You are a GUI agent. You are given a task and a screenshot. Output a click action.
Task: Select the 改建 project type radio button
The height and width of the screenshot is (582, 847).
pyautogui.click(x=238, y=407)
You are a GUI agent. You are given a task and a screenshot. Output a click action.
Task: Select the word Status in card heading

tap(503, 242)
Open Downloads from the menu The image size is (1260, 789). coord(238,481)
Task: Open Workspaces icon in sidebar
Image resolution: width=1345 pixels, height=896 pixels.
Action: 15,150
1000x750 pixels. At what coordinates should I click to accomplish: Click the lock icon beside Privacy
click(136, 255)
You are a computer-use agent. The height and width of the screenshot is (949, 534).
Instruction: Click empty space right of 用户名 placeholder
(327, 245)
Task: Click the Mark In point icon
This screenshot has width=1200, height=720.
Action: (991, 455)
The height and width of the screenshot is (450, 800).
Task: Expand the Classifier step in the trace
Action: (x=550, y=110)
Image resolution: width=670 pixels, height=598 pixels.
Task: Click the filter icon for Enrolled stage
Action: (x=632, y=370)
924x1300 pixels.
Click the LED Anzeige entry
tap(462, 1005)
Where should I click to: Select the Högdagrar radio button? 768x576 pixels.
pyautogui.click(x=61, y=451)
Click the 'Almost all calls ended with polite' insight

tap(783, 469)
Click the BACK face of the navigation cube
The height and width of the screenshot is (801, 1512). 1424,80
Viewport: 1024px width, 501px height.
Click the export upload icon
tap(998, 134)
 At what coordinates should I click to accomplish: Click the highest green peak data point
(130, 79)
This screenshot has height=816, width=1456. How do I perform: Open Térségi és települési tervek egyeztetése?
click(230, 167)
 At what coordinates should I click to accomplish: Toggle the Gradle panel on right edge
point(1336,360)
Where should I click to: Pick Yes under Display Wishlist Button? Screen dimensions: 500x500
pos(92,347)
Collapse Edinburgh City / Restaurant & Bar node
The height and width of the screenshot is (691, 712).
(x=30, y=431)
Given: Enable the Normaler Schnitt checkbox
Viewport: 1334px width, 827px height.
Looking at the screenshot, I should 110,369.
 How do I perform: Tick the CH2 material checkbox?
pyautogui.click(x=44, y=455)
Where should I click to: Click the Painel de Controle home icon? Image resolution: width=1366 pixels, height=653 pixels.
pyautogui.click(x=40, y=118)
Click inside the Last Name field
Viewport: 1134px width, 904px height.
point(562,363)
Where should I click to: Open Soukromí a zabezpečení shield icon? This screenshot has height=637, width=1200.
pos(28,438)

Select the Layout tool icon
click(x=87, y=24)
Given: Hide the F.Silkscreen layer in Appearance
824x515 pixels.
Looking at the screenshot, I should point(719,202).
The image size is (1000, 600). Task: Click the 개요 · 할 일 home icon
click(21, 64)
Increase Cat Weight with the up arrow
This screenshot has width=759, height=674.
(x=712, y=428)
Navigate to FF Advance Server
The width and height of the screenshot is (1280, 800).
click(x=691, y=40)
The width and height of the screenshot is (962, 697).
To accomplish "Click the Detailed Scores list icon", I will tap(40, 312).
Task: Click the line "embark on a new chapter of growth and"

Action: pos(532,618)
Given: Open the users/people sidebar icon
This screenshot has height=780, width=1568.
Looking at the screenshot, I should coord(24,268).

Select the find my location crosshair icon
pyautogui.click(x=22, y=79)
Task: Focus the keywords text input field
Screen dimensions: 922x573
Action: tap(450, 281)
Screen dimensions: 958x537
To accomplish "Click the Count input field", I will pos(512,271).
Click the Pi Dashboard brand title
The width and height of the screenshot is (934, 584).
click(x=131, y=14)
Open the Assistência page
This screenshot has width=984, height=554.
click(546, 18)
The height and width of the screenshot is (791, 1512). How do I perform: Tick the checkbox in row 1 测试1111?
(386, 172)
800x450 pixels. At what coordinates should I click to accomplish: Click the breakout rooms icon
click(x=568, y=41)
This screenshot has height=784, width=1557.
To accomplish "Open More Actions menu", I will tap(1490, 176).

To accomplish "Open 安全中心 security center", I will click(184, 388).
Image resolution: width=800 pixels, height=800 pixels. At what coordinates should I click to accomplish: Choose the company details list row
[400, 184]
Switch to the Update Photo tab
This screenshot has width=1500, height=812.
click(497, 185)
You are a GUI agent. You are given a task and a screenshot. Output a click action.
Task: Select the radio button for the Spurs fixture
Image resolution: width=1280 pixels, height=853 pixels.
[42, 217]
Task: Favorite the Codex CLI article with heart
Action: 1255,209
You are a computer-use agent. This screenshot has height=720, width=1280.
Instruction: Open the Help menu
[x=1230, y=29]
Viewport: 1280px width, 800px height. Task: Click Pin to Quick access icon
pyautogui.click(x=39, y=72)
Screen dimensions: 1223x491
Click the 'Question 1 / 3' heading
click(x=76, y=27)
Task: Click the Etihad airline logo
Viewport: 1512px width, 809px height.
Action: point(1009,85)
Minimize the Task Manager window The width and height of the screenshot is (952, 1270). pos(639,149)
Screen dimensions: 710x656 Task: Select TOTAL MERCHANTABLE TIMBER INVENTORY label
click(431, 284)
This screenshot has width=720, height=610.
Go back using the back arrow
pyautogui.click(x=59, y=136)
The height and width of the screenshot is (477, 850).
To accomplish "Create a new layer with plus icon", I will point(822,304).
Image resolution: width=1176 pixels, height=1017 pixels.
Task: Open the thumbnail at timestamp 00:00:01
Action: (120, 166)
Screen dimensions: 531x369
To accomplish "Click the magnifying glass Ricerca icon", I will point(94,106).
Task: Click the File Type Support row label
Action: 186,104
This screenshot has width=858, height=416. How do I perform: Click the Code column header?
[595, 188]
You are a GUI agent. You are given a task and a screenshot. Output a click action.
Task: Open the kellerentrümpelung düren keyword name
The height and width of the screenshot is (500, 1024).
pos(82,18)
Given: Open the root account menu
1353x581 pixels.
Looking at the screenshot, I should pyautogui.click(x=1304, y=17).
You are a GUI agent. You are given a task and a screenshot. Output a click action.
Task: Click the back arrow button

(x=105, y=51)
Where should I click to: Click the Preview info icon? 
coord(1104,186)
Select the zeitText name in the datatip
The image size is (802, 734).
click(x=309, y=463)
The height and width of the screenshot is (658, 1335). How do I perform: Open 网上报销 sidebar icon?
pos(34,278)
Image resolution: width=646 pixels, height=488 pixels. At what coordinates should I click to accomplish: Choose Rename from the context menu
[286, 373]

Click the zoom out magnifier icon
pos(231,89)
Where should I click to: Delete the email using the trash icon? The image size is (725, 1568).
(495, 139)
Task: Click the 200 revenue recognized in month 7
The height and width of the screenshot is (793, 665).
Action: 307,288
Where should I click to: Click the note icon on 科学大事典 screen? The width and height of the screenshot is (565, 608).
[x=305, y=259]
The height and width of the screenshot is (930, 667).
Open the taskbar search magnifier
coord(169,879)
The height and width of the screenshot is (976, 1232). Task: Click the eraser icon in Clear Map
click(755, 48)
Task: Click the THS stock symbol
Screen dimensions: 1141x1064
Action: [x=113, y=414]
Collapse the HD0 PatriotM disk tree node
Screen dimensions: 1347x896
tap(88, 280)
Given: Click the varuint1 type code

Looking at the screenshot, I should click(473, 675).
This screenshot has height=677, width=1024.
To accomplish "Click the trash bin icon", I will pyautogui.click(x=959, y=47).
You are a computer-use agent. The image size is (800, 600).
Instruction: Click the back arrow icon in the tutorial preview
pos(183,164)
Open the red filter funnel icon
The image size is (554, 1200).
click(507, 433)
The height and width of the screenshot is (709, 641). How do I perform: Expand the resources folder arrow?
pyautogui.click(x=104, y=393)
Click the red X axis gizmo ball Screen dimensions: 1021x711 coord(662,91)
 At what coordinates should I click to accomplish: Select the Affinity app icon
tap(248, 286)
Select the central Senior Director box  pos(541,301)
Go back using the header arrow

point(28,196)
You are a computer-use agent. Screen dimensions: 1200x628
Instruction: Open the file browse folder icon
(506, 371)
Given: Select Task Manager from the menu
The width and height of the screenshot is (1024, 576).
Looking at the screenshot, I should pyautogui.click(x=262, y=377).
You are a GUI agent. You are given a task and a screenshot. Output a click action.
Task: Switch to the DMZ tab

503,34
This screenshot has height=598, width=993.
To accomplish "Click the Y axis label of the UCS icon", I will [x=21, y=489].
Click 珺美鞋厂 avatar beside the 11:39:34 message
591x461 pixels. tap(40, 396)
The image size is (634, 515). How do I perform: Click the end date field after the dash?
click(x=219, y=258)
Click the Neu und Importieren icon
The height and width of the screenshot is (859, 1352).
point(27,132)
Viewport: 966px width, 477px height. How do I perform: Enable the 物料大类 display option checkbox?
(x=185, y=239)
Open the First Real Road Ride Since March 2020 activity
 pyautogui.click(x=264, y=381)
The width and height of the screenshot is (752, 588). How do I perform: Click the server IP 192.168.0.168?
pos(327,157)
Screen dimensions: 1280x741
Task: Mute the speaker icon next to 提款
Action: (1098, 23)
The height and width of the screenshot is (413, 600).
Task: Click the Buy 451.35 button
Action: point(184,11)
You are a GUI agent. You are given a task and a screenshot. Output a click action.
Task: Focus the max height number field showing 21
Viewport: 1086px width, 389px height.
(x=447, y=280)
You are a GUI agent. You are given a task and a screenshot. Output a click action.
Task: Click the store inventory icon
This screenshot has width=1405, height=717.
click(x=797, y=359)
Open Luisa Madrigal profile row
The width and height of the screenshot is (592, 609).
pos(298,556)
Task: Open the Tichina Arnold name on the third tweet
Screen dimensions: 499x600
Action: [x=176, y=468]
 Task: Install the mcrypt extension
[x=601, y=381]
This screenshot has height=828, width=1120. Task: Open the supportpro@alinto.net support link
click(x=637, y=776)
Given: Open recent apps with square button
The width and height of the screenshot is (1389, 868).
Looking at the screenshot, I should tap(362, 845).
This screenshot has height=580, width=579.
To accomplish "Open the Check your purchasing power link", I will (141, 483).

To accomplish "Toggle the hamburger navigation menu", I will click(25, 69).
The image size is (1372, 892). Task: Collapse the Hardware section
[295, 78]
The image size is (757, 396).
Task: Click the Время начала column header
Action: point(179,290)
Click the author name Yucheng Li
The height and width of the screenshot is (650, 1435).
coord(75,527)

· · ·

**ACTION ITEM:** Reproduce every line of the records containing the string "axis".

**TASK ANSWER:**
Click the red X axis gizmo ball Screen dimensions: 1021x711 coord(662,91)
To accomplish "Click the Y axis label of the UCS icon", I will [x=21, y=489].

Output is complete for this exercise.